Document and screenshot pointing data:

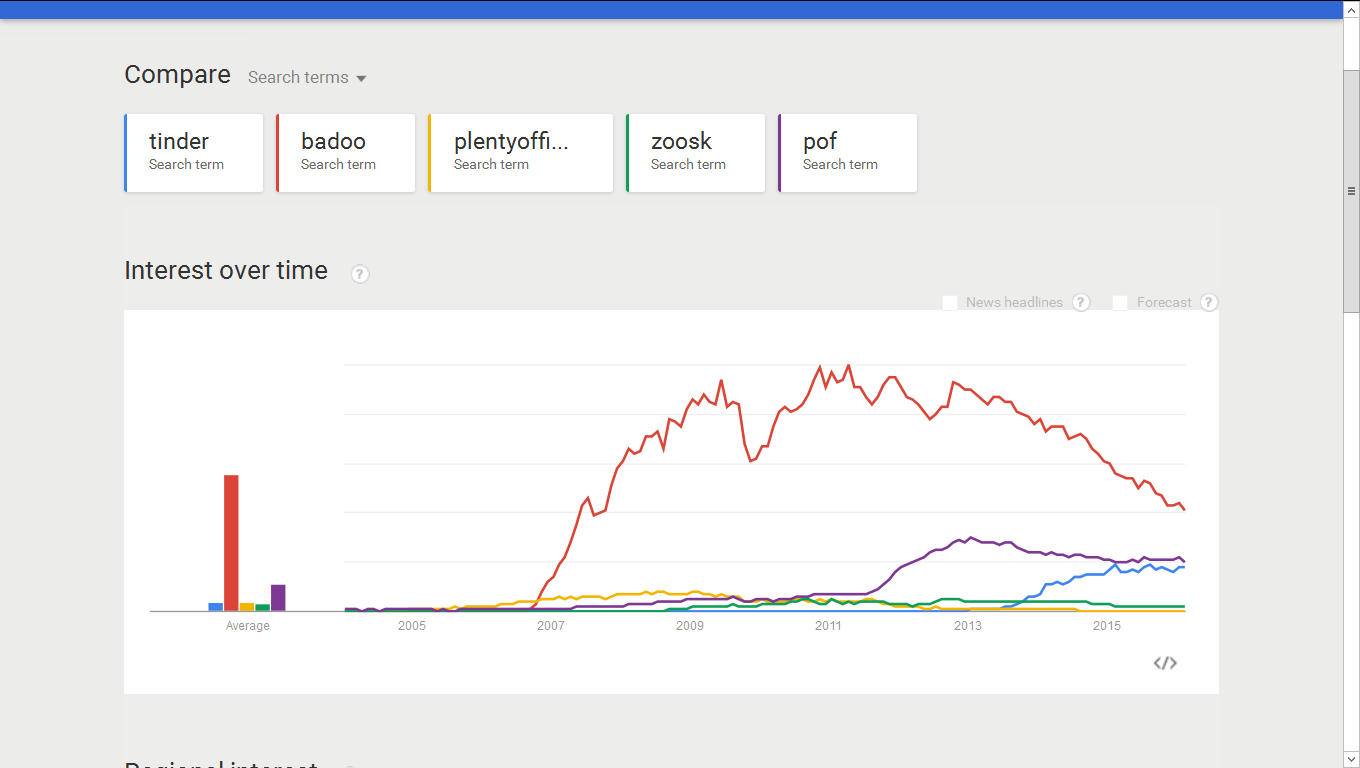
Task: Click the purple pof average bar
Action: pos(278,598)
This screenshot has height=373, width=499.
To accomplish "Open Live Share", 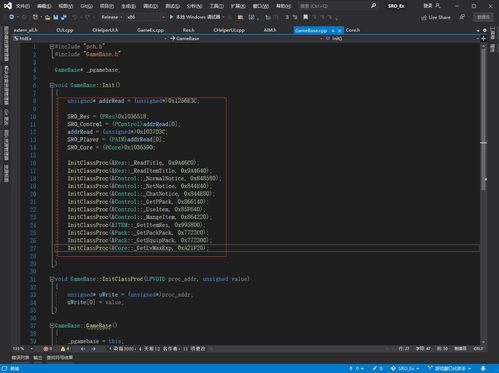I will pyautogui.click(x=436, y=17).
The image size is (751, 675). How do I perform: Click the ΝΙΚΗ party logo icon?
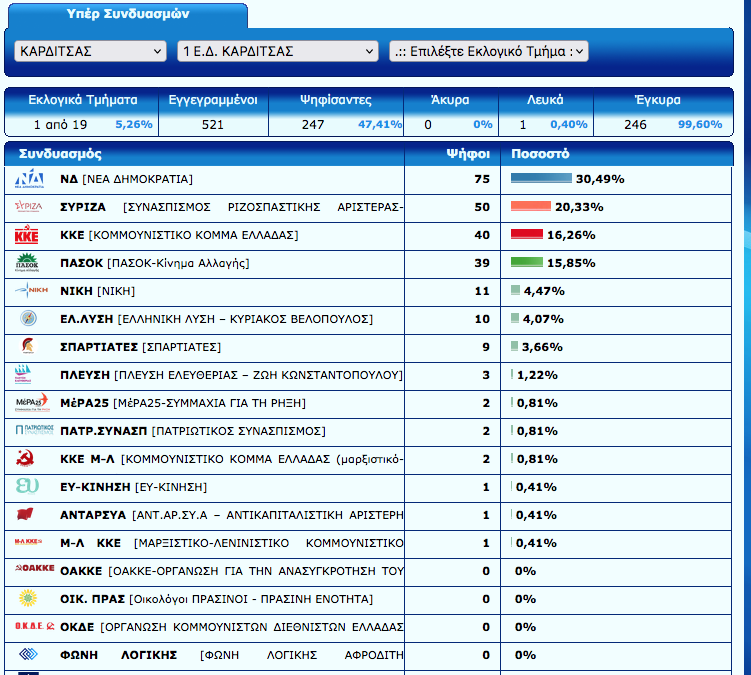(x=27, y=291)
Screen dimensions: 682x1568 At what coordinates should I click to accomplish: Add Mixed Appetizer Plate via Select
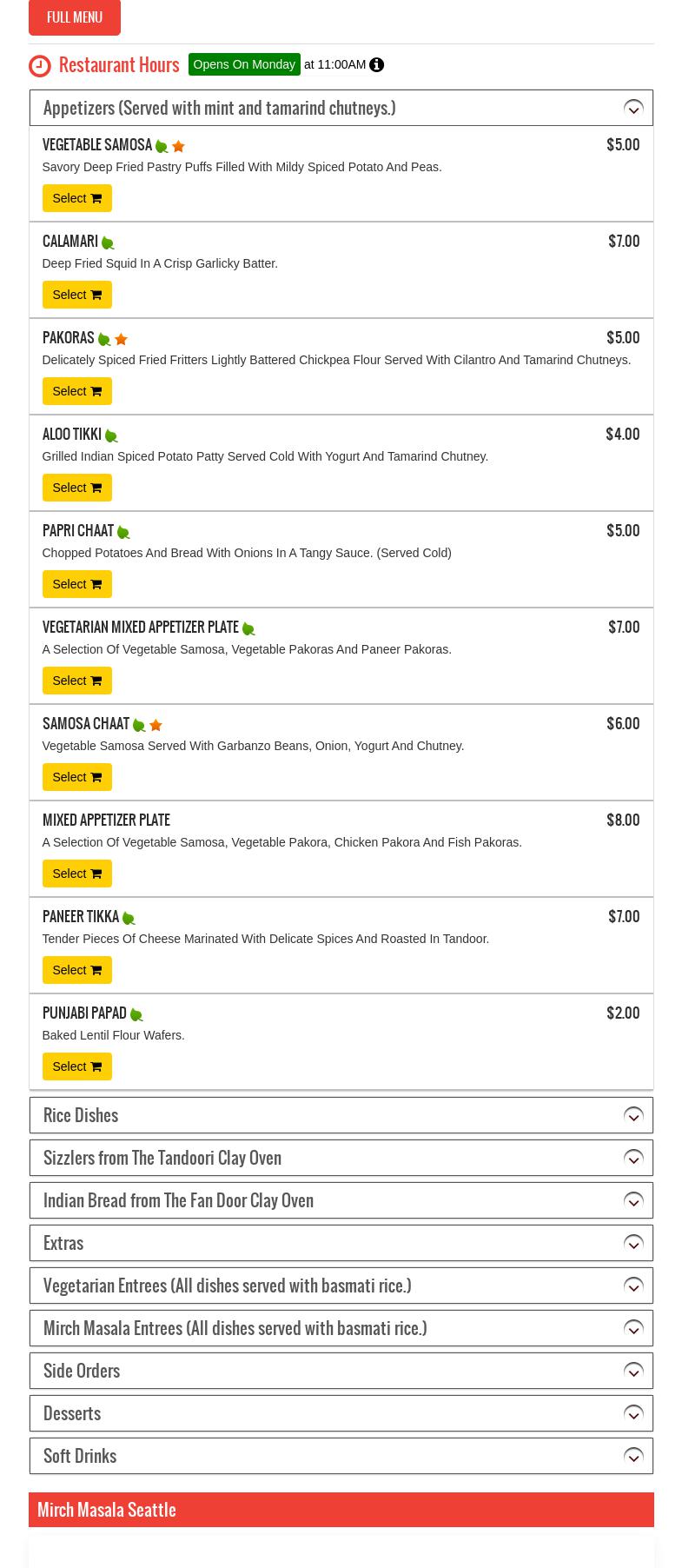76,874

> To do
Write out again the stretch from "Screen dimensions: 682x1568" through the end of the data, requests included, adding 25 to every number in the answer coordinates. Omit the pictures.

> Answer to the task
Screen dimensions: 682x1568 At what coordinates should I click to accomplish: Add Mixed Appetizer Plate via Select
101,899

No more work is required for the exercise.